Microsoft issues temporary fix for critical Windows hole
Workaround targets vulnerability being exploited by the Stuxnet-like Duqu Trojan infecting computers via a Word document.
Microsoft issued a temporary fix this evening for a previously unknown critical Windows vulnerability being exploited by the Duqu Trojan to infect systems.
The software giant said in an advisory issued late tonight that a flaw in the Win32k TrueType font-parsing engine affected every version of Windows from XP through Windows 7. The vulnerability is related to the spread of the , a Stuxnet-like Trojan infecting computers via a Word document.

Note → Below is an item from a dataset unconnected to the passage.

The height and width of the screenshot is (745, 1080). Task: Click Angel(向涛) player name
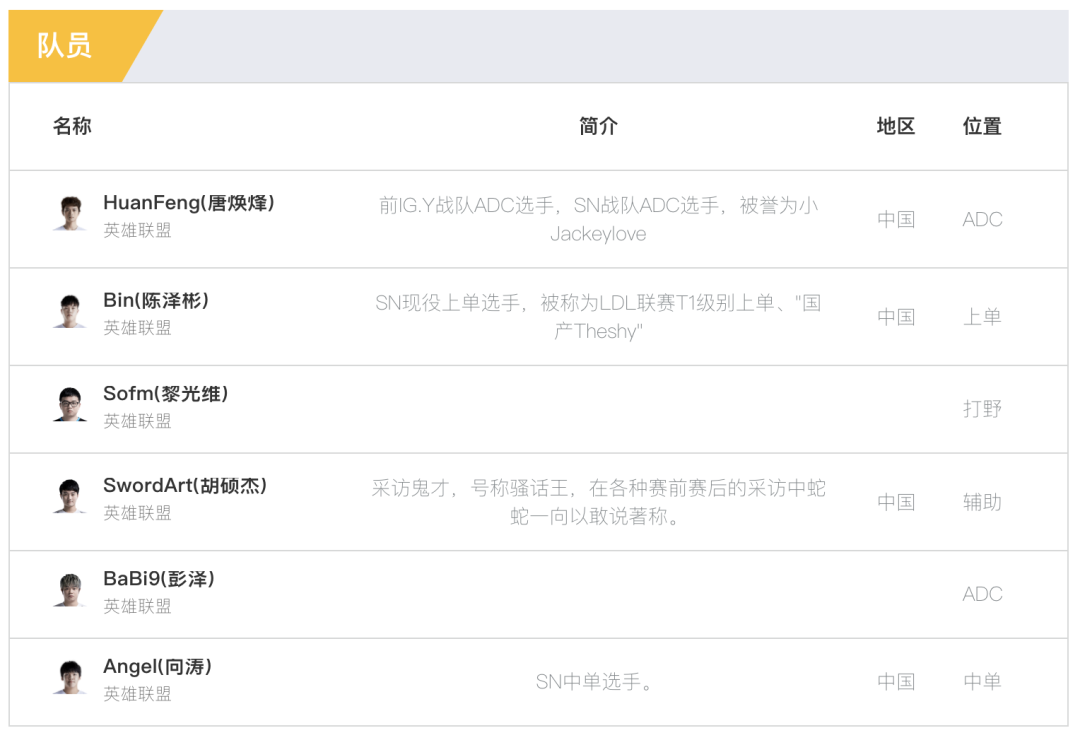pos(158,667)
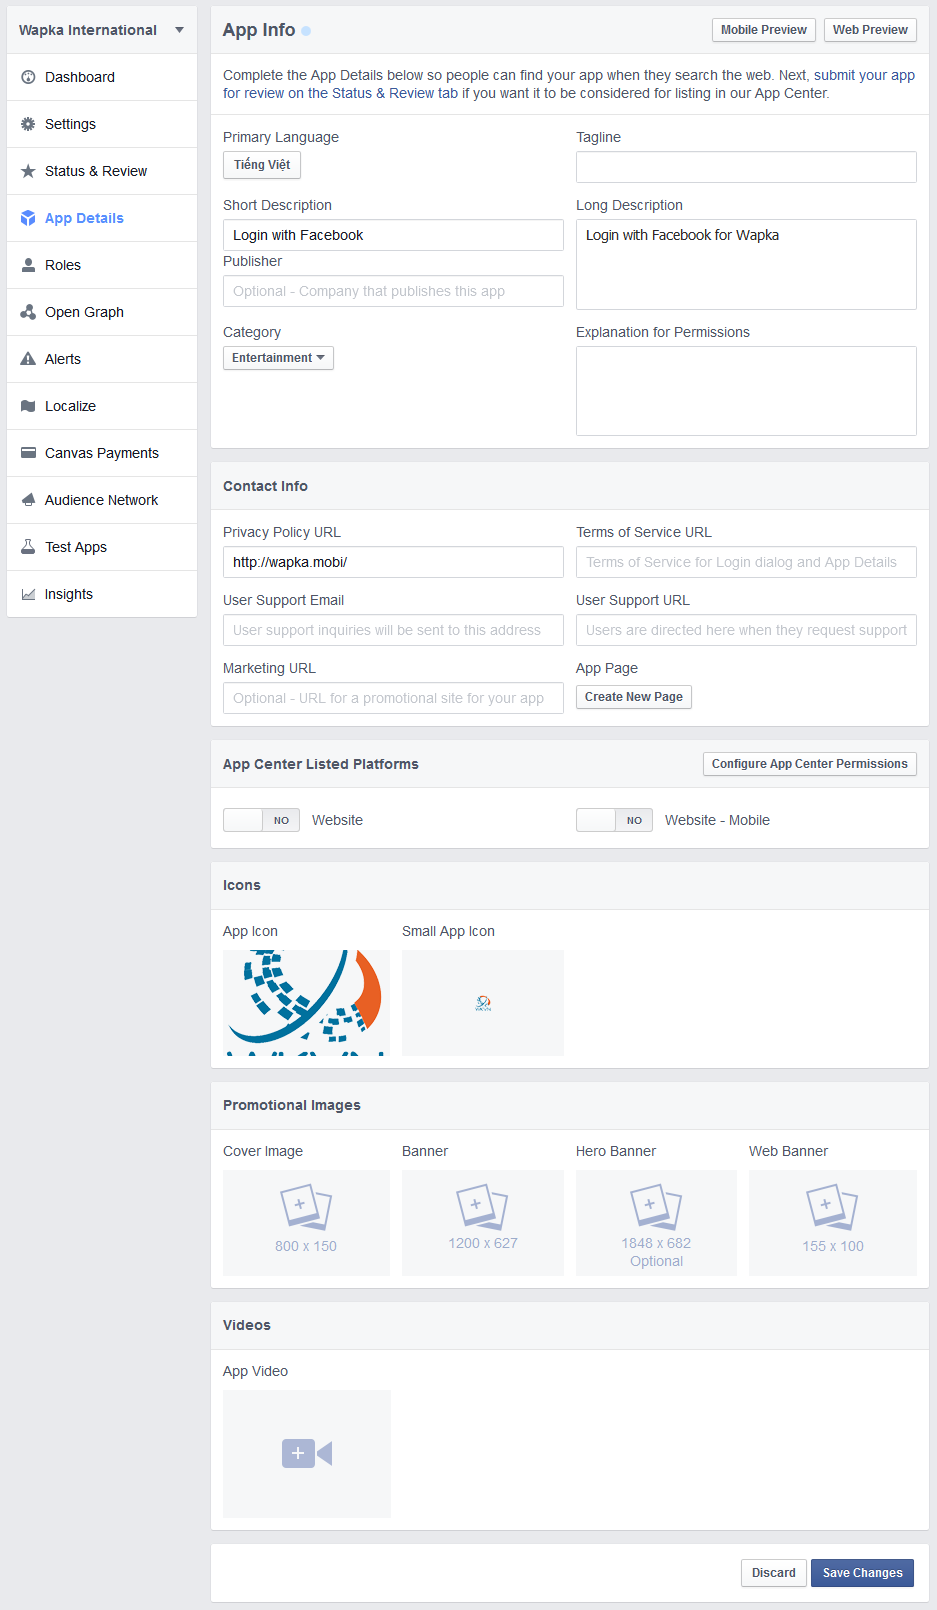Click the Privacy Policy URL field
Image resolution: width=937 pixels, height=1610 pixels.
pyautogui.click(x=393, y=562)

"An attacker who successfully exploited this vulnerability could run arbitrary code in kernel mode," the advisory warned. "The attacker could then install programs; view, change, or delete data; or create new accounts with full user rights."
Detailed information on how to build detection into security software has been shared with partner companies, which will soon issue software updates to combat the issue, Jerry Bryant, group manager of Microsoft's Response Communications and Trustworthy Computing groups, said in a blog post .
"This means that within hours, anti-malware firms will roll out new signatures that detect and block attempts to exploit this vulnerability," he wrote. "Therefore, we encourage customers to ensure their antivirus software is up-to-date."
The Word document containing the Duqu installer was created to target a specific organization and to only install during an eight-day window in August, Symantec said. It's unclear how widespread Duqu is. Symantec has traced infections within six organizations in eight countries: France, Netherlands, Switzerland, Ukraine, India, Iran, Sudan and Vietnam.